Document passage:
>>>

# big stupid bright overbuilt backup light



## Diesel Dan (Sep 8, 2012)

Got the LED bar off ebay for $130, probably $40-$60 worth of materials (I used what I had in my shop)

Took me a full day to design, build, sandblast (old gnarly steel) and paint.

I put a hitch receiver on the bottom for a tow shackle in case I get stuck or need to pull someone during a storm, or so I can move a trailer without taking this thing out of my hitch.

Toggle on the left side switches between reverse activation, or on with marker lights.

Weighs probably 50lbs


----------



## Mark Oomkes (Dec 10, 2000)

Looks great.......nicely protected.


----------



## Herm Witte (Jan 27, 2009)

Kinda looks like the one on the back of your inverted.


----------



## Diesel Dan (Sep 8, 2012)

Herm Witte;2099233 said:


> Kinda looks like the one on the back of your inverted.


What now? You've confused me


----------



## Mark Oomkes (Dec 10, 2000)

Herm Witte;2099233 said:


> Kinda looks like the one on the back of your inverted.


How's the lil Deere working oot?

Jim said it was hard to enter\exit, I thought it was fine.


----------



## antbarbato (Nov 3, 2015)

Very nice, built one last year and cant plow without it. I had two 6" round led lights though. I bet that bar is bright as hell!!


----------



## jkrezdorn (Dec 18, 2015)

That is freakin awesome!


----------



## Dogplow Dodge (Jan 23, 2012)

Can you put that on an independent switch so that when someone is tailgating you, you can blind them ?


Oh yeah.... Pictures at night to see it's pattern on the ground / buildings would be nice.


----------



## delong17 (Nov 29, 2009)

<<<

Problems and tasks:
A: In the backup light thread, list the steps Diesel Dan says took him a full day.
B: Transcribe the backup light thread word for word, from "Took me a full" to "with marker lights.".

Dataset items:
>>>

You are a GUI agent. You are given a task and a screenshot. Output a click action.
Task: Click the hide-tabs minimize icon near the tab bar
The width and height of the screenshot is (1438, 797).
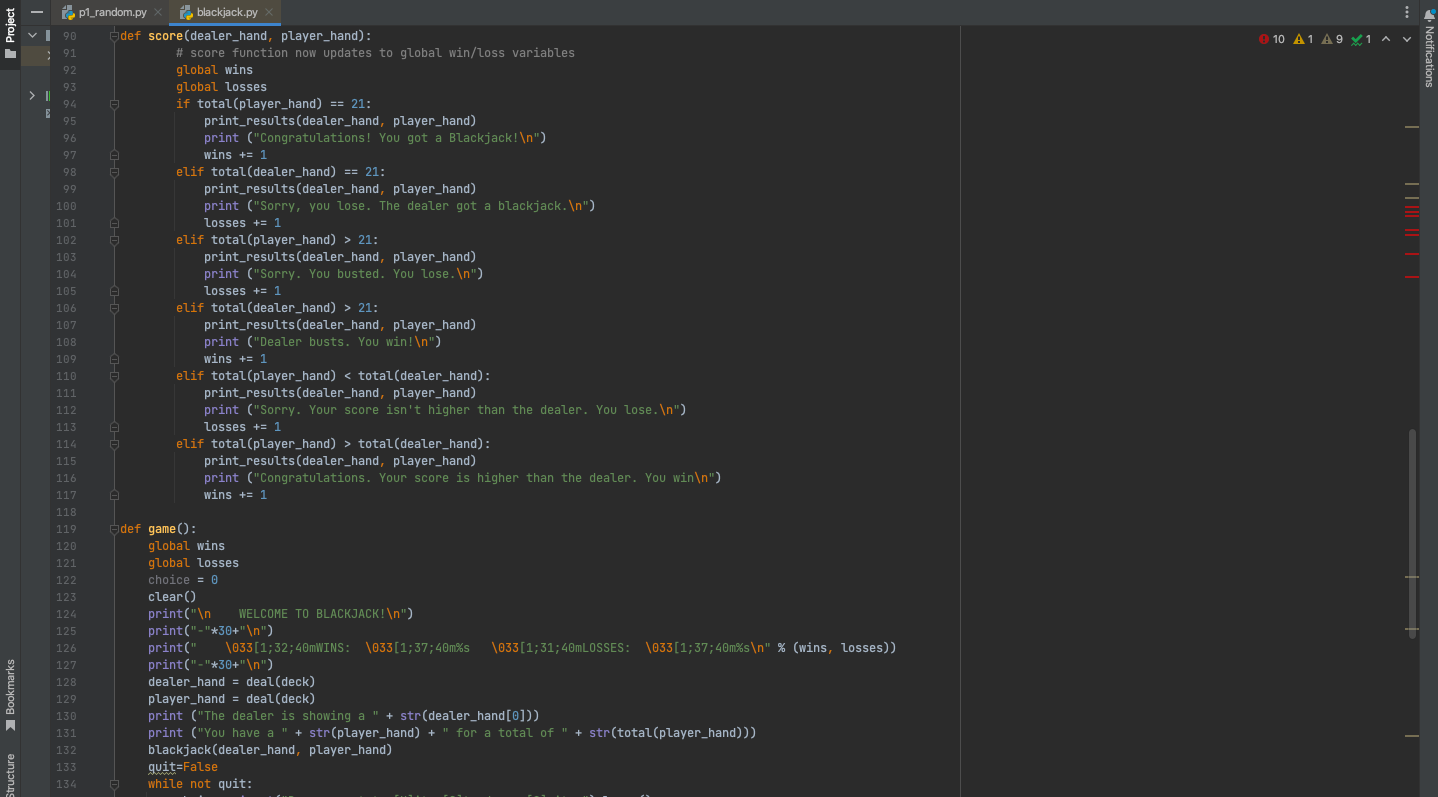(x=37, y=14)
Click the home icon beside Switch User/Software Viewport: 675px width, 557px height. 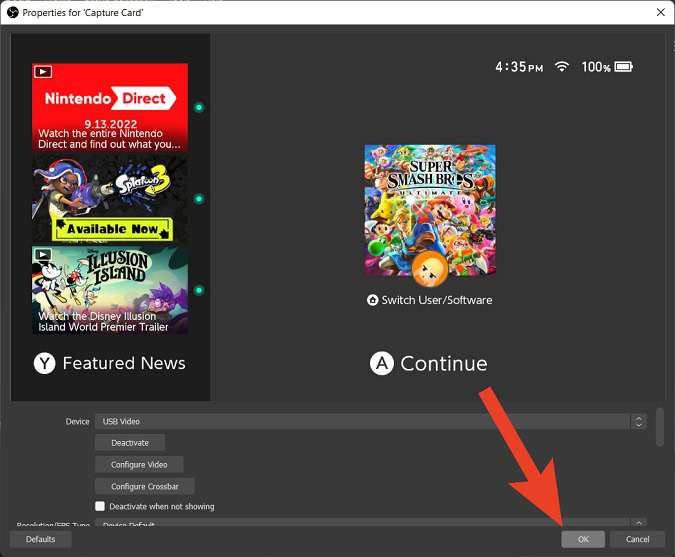[373, 300]
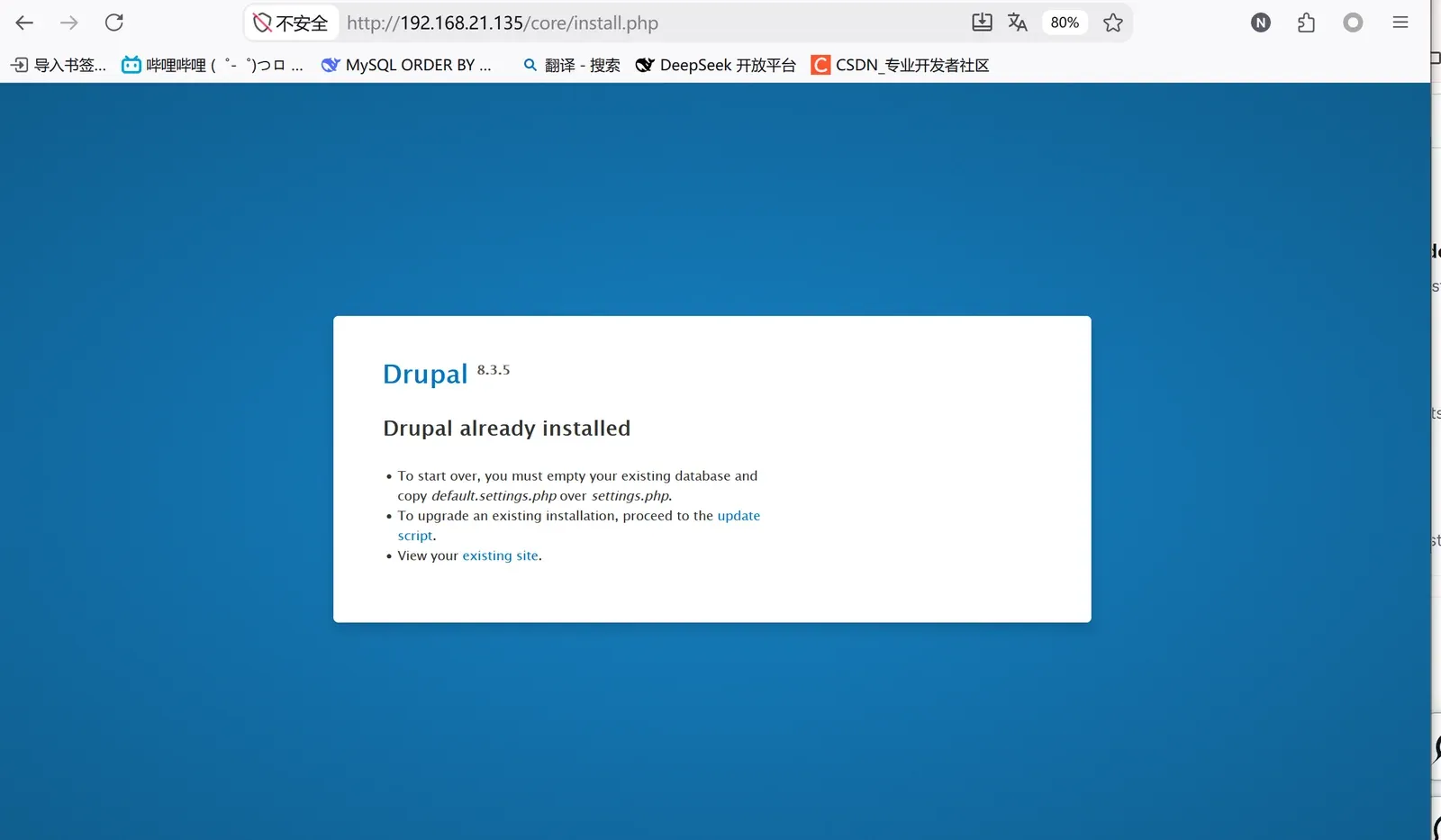1441x840 pixels.
Task: Focus the address bar URL field
Action: point(648,23)

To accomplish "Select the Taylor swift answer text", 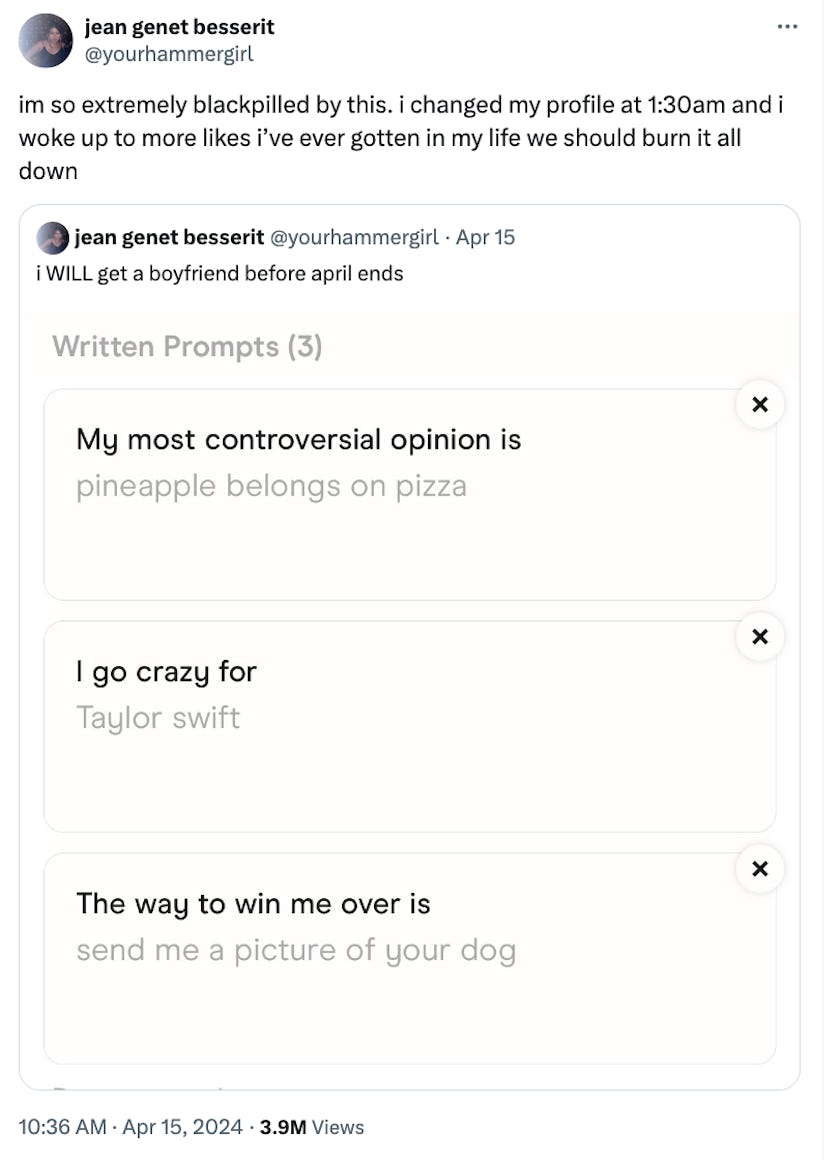I will click(x=157, y=719).
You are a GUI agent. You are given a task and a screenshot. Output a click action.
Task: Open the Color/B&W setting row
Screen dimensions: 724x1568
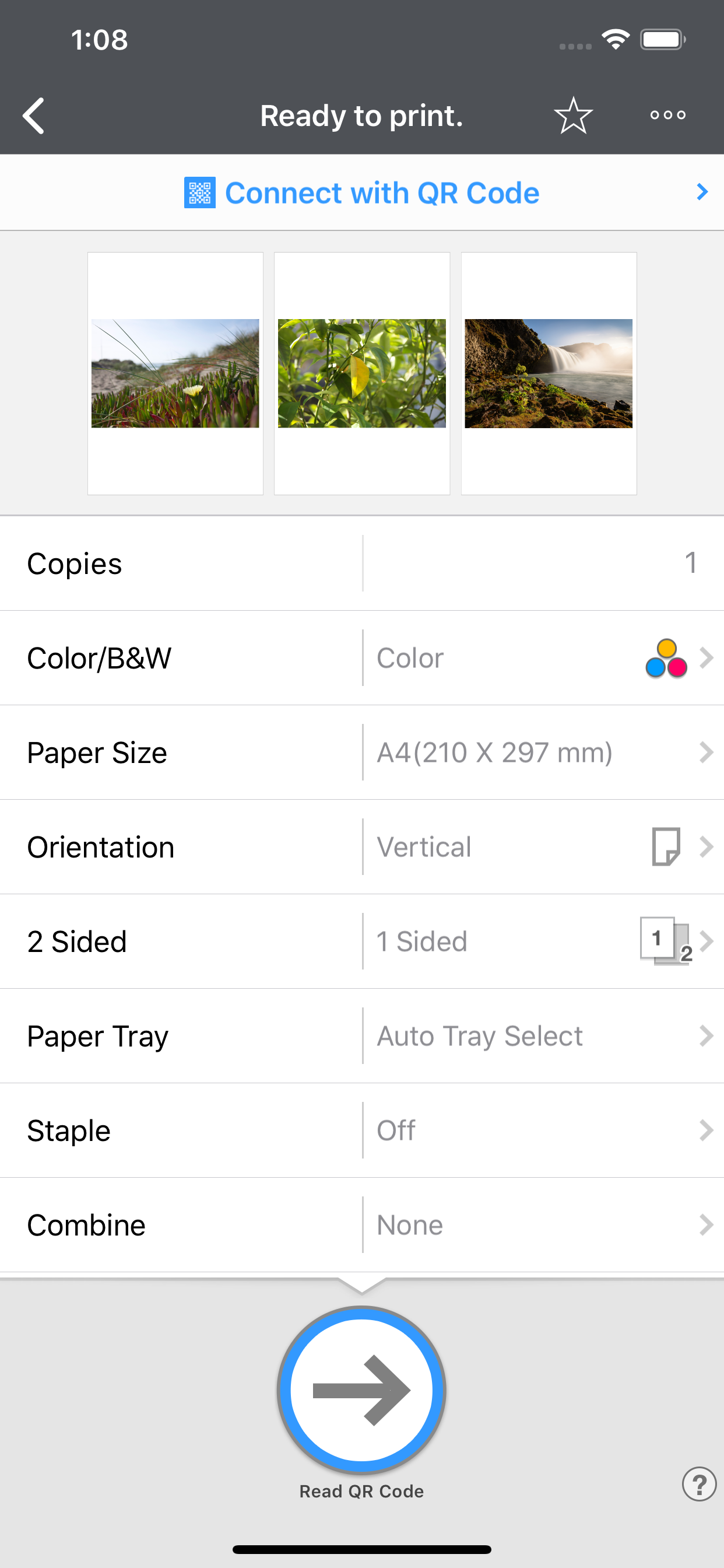click(362, 658)
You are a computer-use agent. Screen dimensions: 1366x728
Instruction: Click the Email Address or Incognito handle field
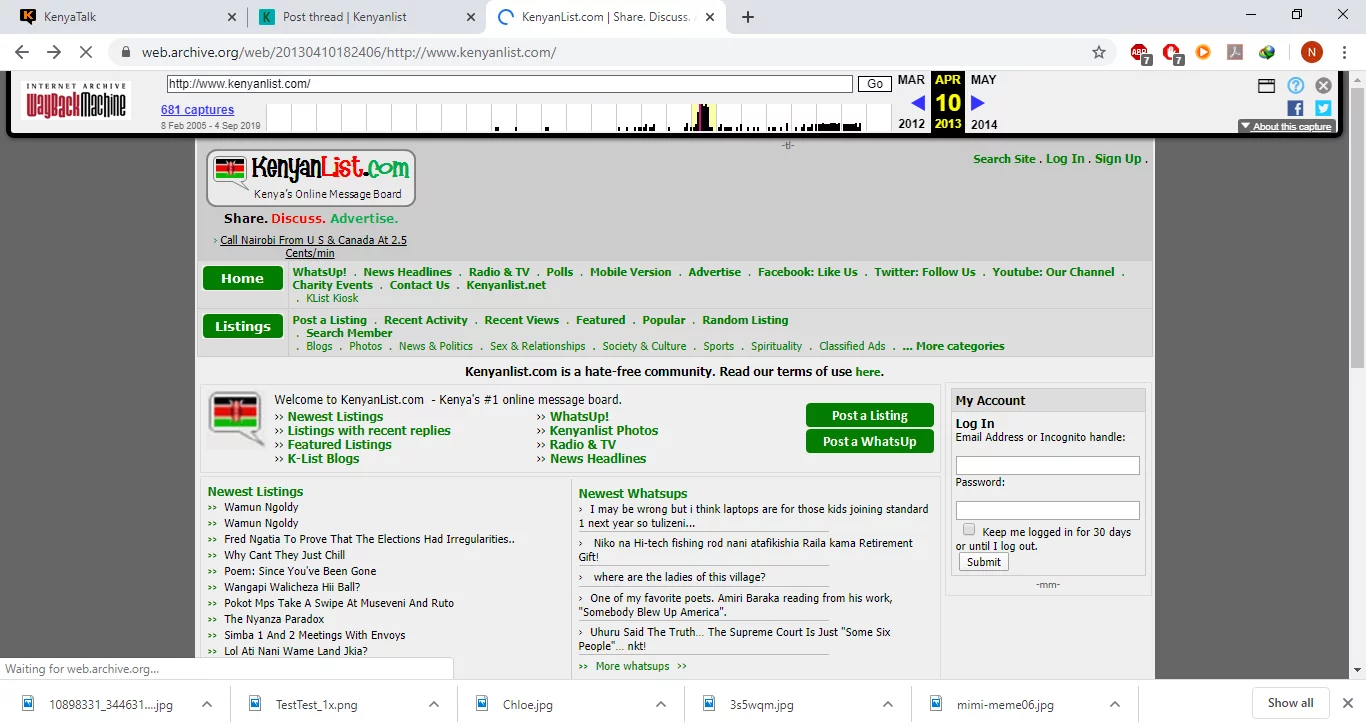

<<<

Exercise results:
A: design, build, sandblast, paint

B:
Took me a full day to design, build, sandblast (old gnarly steel) and paint.

I put a hitch receiver on the bottom for a tow shackle in case I get stuck or need to pull someone during a storm, or so I can move a trailer without taking this thing out of my hitch.

Toggle on the left side switches between reverse activation, or on with marker lights.